▶ [DIRECTIONS]: From the line that contains "Screen dimensions: 815x537" through the line that contains "Image resolution: width=671", output every line of the listing below exactly and leave out all the rest.

▶ [EXERCISE MATERIAL]:

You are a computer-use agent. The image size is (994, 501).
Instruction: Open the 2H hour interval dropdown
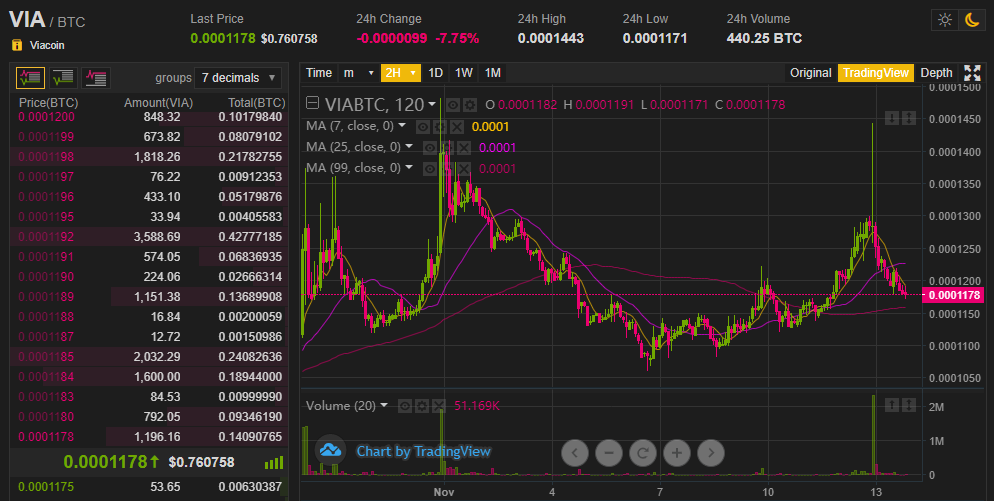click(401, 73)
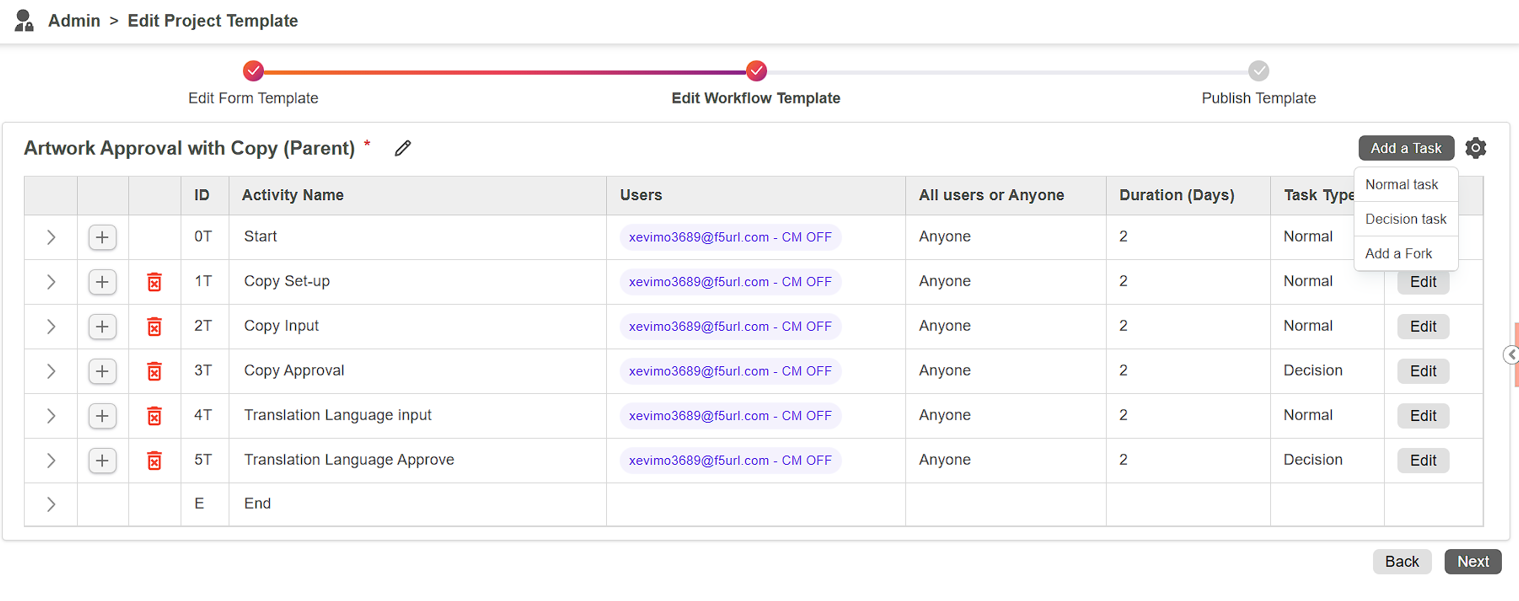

...

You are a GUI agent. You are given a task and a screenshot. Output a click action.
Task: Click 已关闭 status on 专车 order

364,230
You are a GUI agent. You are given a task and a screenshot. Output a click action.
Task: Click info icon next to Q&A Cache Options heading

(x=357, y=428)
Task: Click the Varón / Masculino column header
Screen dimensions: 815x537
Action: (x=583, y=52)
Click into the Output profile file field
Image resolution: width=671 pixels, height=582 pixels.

▶ [THE COMPLETED TASK]:
Screen dimensions: 815x537
Action: (x=583, y=52)
Click into the Output profile file field
Image resolution: width=671 pixels, height=582 pixels.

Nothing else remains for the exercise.